Despite signs of activity, Musk has repeatedly denied that xAI was raising money.
“xAI is not raising capital and I have had no conversations with anyone in this regard,” Musk said in response to the FT report earlier this year.
At the time of Musk’s denial, xAI had already disclosed plans for a fundraise in a regulatory filing that surfaced weeks earlier. In December, xAI said it would raise at least $1 billion through an equity offering.
Musk has positioned xAI as a direct competitor to Google and ChatGPT creator OpenAI. In November, Musk posted a barb from Grok that was aimed at the frontrunner: “ChatGPT 4? More like ChatGPT Snore!” (In response, OpenAI CEO Sam Altman branded Grok “cringey boomer humor.”)
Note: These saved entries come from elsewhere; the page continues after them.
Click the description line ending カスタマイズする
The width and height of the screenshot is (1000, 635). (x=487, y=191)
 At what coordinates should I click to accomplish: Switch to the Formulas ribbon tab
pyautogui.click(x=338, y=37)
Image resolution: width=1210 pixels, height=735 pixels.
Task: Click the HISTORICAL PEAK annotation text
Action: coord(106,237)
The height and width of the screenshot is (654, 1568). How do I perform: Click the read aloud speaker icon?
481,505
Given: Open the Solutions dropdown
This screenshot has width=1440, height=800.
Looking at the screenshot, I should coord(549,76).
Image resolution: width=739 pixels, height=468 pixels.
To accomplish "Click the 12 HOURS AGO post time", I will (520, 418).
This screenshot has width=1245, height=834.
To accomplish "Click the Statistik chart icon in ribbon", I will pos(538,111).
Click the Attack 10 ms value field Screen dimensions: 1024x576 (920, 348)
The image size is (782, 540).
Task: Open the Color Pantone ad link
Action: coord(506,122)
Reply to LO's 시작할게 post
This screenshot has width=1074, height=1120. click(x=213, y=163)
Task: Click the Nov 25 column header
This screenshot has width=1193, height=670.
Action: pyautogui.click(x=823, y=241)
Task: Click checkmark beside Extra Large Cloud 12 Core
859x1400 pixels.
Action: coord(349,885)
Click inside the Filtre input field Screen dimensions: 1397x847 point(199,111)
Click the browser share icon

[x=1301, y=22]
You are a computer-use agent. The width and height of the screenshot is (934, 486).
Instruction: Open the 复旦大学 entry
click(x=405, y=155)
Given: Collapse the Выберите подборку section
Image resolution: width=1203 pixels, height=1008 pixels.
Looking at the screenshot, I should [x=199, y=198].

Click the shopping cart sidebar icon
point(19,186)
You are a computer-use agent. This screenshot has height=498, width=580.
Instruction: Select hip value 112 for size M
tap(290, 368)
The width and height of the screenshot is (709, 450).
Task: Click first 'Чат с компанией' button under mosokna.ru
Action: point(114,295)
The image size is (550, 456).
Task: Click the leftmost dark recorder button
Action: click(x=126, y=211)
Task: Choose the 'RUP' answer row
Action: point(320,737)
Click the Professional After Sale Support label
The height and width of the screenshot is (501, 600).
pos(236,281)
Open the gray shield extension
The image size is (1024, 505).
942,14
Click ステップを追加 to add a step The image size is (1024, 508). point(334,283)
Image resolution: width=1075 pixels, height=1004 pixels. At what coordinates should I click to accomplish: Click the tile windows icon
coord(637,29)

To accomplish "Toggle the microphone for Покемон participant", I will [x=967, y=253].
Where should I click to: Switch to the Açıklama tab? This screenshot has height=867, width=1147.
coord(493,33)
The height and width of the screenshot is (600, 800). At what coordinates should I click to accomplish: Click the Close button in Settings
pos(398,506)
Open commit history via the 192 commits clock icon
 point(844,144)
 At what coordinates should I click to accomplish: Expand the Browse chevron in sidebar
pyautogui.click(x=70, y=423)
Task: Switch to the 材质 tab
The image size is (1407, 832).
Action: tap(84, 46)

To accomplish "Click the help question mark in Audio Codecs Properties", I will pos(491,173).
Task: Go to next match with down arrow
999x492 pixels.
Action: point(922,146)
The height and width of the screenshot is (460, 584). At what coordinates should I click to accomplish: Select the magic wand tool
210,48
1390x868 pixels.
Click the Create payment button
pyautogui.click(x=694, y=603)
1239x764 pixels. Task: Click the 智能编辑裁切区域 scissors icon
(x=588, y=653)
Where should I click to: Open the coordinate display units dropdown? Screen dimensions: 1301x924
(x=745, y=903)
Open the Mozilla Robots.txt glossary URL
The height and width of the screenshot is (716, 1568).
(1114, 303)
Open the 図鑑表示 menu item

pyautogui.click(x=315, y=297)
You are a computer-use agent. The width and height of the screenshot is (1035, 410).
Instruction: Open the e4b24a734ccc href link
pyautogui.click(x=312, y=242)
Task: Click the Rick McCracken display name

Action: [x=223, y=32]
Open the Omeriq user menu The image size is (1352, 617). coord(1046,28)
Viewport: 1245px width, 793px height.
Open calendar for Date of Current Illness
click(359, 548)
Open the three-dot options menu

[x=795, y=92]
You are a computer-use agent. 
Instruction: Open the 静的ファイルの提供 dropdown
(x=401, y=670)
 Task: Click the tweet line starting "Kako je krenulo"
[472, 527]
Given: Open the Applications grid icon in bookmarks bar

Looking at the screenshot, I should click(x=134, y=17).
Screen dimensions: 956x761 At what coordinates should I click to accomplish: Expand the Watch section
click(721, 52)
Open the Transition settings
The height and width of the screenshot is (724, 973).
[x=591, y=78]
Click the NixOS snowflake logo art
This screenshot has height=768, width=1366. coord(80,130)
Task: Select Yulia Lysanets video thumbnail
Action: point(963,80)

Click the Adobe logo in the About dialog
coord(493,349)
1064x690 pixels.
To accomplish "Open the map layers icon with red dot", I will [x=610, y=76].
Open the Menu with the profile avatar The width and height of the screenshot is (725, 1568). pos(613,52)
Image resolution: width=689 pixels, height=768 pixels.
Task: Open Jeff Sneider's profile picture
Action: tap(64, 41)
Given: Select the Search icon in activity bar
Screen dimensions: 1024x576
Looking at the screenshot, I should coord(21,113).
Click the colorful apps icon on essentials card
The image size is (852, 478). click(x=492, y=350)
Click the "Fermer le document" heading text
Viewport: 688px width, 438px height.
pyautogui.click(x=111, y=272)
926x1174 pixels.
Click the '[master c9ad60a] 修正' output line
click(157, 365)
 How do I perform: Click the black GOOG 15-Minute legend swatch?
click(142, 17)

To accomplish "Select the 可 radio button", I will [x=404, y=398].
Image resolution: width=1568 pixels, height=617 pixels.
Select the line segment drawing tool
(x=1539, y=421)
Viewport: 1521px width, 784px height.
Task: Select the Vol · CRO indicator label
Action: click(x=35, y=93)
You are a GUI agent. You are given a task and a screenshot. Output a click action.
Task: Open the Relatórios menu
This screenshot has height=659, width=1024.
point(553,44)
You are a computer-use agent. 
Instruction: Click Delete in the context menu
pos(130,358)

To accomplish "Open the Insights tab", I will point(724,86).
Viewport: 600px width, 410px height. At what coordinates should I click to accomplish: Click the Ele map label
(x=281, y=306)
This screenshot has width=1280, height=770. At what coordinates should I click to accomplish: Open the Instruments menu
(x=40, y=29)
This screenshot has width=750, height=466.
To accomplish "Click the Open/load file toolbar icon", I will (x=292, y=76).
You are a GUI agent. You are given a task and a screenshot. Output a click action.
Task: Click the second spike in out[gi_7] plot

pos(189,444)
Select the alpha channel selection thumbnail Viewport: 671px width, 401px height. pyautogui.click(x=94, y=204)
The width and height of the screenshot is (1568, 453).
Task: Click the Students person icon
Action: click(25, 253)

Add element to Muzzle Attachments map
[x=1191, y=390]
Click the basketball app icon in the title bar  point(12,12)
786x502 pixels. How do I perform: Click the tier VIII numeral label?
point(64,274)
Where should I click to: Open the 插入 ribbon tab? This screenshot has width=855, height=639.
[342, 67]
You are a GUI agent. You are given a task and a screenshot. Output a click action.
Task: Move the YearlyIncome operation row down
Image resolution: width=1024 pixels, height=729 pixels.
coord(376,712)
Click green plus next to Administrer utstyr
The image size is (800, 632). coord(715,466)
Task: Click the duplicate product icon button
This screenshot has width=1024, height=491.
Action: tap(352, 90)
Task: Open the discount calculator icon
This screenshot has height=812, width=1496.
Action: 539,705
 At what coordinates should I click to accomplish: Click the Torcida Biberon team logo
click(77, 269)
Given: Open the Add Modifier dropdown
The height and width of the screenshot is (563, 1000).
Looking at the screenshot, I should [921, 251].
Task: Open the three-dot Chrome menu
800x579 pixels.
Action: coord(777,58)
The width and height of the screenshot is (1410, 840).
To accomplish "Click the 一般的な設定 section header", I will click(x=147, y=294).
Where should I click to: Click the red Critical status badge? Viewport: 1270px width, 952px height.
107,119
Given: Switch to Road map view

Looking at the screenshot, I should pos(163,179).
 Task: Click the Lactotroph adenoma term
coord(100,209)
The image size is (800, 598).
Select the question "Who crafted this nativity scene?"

The xAI round, while sizable for any other startup, would still place its valuation at a fraction of that of OpenAI, which recently closed an employee share sale that pushed its worth north of $80 billion.
OpenAI has raised $11.3 billion from investors to date, according to Crunchbase, and ChatGPT had more than 100 million active weekly users as of last November — establishing it as a clear frontrunner in the AI race. More recently, OpenAI unveiled Sora, a tool that creates videos based on users’ text-based prompts.
By comparison, Musk has yet to articulate a clear product lineup for xAI beyond Grok, which he has touted as a “TruthGPT” that will counter the left-leaning bias on display in other AI chatbots. xAI released Grok last year and it is available for use by paid subscribers on X.
Elsewhere, OpenAI CEO Sam Altman is reportedly seeking to raise trillions of dollars from investors as part of a wildly ambitious plan to jumpstart the production of precious computer chips needed to power AI.
Musk’s ownership of X could provide a partial explanation for the limited scope of the funding round. Through the social media giant, xAI already has access to a massive trove of data to train its AI models, as well as the company’s hardware infrastructure.
The timing for an xAI capital raise may be ripe given the recent disaster at Google, which was forced to disable its Gemini chatbot’s image creation tool after it began spitting out historically and factually inaccurate “diverse” pictures such as Black Vikings and female NHL players.
Gemini’s bizarre behavior was widely mocked on social media and held up by critics as a clear indication of political bias in the chatbot’s training – with Musk personally declaring that the “woke mind virus is killing Western Civilization.”